In North Carolina, memory is politics. I’ve learned this over the past three years organizing with a coalition of North Carolinians working toward the creation of lynching memorials in Wake County. I’ve seen it in the concerted effort of our Republican state legislature to safeguard the Lost Cause narrative through a vast network of legal protections for Confederate statues. I’ve felt its power, standing beside these monuments as I taught the history behind their production, and as they were torn down before my eyes in the heat of a racial justice-fueled summer.

Our Republican legislature understands the power of memory. Like many states, North Carolina’s GOP-dominated General Assembly is pushing through legislation to reshape the narrative of history taught to students. A recent bill introduced by our Republican legislators would make it illegal to teach “the belief that the United States is a meritocracy is an inherently racist or sexist belief, or that the United States was created by members of a particular race or sex for the purpose of oppressing members of another race or sex.” The GOP in North Carolina understands that teaching a whitewashed version of our racial past produces the politics of our future.

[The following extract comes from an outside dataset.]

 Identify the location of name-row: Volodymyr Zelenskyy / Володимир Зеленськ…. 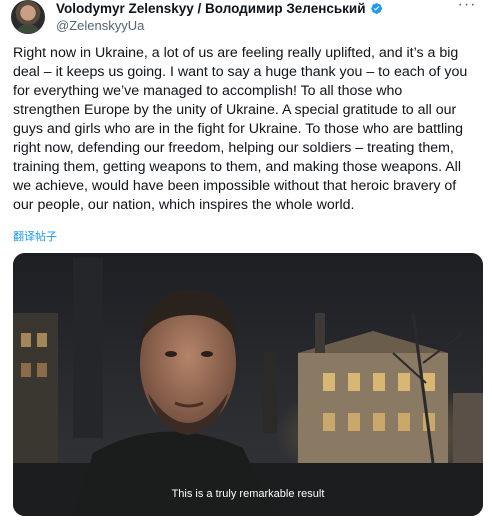
(220, 8).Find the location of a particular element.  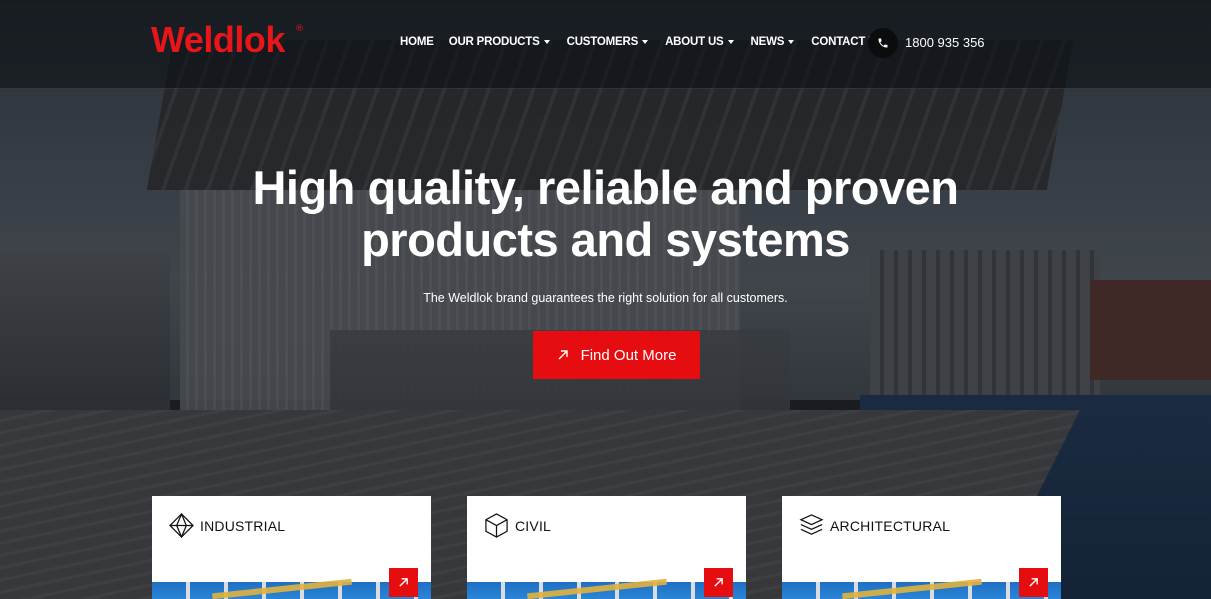

registered-mark: ® is located at coordinates (300, 29).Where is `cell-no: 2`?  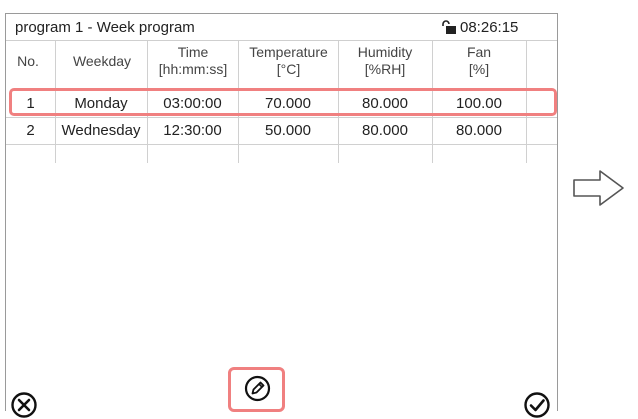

Public memory is cultivated, and so is forgetfulness. Because of this, memory is an admission to the past that is woven into our formation as a public. Public monuments to racial violence like the Atlantic slave trade “make the perpetrators visible,” Ana Arujo reminds us. Public space is claimed by memory, often with accompanying political demands. For white people, the historic beneficiaries of racial violence, we too are remembered in public.

Being remembered honestly is the fear behind the conservative push to eradicate the history of racial terror in the United States. For the board of trustees at UNC-Chapel Hill, Hannah-Jones is a living memorial: She is a journalist who will tell us what happened, who holds up memory, and urges us not to look away. The conservative backlash against her signature work, The New York Times' long-form 1619 Project, reminds us of the power of her presence in a Southern institution, marred by the politics of intentioned forgetfulness.

One of the most stunning and lasting sections of the 1619 Project is a photo essay by photographer Dannielle Bowman and writer Anne C. Bailey. One picture shows an empty lot, cracked and stained with age, abutting a plain brick building. Power lines hover at the top of the frame. Here at the corner of Pine and Fifth Streets in Macon, Ga., the slave trader John Jossey organized the sale of enslaved people. Like many former sites of the slave trade, the place is unmarked. In Bowman's photographs, this place, and the people whose lives were torn apart here, are remembered.

What do we choose to remember? How do we remember it in public? James Baldwin, reflecting on the Atlantic slave trade writes, “the crime is not the most important thing here. What makes our situation so serious is that we have spent so many generations pretending that it did not happen.” In North Carolina, as in many states, we are deep in a battle for public memory.